*What the task asks*: Each line holding the word "computer" must appear in the answer, copied from the entries.

[Collected data entries]
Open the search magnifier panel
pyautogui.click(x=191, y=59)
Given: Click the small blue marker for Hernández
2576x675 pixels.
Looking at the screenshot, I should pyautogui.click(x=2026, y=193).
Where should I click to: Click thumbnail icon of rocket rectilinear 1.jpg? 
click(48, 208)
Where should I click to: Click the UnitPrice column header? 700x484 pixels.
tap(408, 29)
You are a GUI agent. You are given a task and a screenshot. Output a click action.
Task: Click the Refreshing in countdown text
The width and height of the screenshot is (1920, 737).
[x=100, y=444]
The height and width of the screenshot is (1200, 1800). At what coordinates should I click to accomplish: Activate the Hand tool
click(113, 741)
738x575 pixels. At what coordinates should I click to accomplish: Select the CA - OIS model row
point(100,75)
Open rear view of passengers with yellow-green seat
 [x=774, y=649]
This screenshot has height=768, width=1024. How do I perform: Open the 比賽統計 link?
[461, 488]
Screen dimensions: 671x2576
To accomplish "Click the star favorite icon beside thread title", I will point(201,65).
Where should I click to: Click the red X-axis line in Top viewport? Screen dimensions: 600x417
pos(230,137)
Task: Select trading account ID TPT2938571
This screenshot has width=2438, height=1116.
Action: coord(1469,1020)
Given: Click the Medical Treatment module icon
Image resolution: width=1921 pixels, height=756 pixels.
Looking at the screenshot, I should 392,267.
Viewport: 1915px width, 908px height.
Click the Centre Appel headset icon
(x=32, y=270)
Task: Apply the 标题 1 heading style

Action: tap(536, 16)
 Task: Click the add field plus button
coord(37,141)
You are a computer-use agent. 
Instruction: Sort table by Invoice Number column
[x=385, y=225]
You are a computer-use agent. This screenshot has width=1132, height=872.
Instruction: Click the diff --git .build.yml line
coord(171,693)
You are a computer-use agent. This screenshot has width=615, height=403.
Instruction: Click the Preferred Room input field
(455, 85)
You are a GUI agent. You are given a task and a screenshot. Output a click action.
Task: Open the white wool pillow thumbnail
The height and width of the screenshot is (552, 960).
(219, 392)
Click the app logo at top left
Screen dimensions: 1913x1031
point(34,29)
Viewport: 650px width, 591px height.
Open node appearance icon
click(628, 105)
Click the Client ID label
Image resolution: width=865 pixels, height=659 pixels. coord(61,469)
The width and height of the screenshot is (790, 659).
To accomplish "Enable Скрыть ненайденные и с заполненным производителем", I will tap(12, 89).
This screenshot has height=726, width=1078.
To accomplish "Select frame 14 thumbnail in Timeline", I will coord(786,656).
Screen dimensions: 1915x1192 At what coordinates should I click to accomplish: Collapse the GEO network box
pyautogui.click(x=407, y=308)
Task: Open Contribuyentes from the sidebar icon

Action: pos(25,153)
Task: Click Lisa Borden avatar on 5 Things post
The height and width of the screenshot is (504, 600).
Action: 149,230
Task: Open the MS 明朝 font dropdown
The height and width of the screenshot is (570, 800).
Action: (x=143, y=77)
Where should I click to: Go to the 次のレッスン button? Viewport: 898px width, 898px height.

*Solution to this problem*:
You are a computer-use agent. 
You are a computer-use agent. This screenshot has width=1132, height=872.
You are a computer-use agent. This screenshot has width=615, height=403.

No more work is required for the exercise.